Valero’s retail and ethanol segments reported another good quarter and an impressive year overall. The retail segment earned $61 million in operating income during the fourth quarter of 2010, and $346 million for the full-year 2010, nearly matching the record results in 2008. The ethanol segment also continued to perform well with $70 million in operating income generated during the fourth quarter of 2010, and set a record high with $209 million in operating income for the full-year 2010.
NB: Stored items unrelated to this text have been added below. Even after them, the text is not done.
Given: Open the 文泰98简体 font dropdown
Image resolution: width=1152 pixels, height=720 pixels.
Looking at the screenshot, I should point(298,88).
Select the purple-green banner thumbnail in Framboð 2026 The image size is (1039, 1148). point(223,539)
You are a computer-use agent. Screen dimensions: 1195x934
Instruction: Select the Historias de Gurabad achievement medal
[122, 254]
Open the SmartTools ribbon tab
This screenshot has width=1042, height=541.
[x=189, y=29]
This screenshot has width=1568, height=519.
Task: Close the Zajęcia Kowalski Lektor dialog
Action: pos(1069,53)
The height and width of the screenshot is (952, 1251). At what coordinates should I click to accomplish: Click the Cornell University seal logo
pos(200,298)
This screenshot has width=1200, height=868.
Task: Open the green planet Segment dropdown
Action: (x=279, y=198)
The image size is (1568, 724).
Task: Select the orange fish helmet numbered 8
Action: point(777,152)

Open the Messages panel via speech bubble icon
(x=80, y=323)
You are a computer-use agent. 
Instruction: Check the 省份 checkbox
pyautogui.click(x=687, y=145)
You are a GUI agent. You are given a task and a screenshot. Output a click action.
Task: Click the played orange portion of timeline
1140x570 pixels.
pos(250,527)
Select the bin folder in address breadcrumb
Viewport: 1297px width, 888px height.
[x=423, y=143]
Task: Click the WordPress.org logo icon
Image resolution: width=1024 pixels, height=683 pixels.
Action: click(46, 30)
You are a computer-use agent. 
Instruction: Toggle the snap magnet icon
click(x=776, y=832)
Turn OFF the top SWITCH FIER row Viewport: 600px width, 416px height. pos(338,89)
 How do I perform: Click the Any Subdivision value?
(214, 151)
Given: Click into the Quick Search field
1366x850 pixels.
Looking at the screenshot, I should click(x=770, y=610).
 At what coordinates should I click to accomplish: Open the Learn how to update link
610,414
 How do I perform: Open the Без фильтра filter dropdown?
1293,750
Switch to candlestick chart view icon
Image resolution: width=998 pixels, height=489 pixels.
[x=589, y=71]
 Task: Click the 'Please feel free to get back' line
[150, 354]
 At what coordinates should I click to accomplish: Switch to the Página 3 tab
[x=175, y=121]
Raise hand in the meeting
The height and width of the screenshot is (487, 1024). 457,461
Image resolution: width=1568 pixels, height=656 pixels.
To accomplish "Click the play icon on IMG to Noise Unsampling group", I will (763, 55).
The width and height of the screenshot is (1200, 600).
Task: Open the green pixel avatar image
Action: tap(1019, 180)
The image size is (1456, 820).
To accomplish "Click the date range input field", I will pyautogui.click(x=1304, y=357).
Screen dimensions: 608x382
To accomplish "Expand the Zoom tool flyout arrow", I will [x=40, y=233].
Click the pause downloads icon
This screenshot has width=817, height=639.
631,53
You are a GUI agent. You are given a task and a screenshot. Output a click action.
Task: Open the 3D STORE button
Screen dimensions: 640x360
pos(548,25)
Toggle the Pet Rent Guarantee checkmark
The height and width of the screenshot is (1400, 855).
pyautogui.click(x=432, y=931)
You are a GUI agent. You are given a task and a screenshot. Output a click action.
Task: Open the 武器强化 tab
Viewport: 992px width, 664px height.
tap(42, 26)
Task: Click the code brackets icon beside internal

Regarding cash flows in the fourth quarter of 2010, capital spending was $629 million, of which $125 million was for turnaround and catalyst expenditures. Also in the fourth quarter, the company paid $28 million in common stock dividends and received $877 million in proceeds from the sale of the Paulsboro refinery and the company’s interest in the Cameron Highway Oil Pipeline Company. In addition, the company issued $300 million in tax-exempt bonds and ended the fourth quarter with $3.3 billion in cash and temporary cash investments.
For the full-year 2010, capital spending was $2.3 billion. Earlier this month, the company announced a preliminary capital spending estimate of $2.9 billion for 2011, an increase from prior estimates due to the acceleration of economic growth projects to install new hydrocrackers at the Port Arthur and St. Charles refineries. The 2011 capital spending estimate also incorporates several major turnarounds in the first quarter and the early part of the second quarter, including significant reliability investments for a revamp of the St. Charles Refinery cat cracker and replacement of the Port Arthur Refinery coke drums.
“In 2011, our focus continues on safety, improving reliability, achieving another $100 million in pre-tax cost savings, and executing on our growth projects,” said Klesse. “We have advanced the timing on the hydrocracker projects to realize the economic benefits sooner, which capitalize on our outlook for high crude oil and low natural gas prices plus growing global demand for diesel. We will also continue to evaluate opportunities to improve the competitiveness of our portfolio.”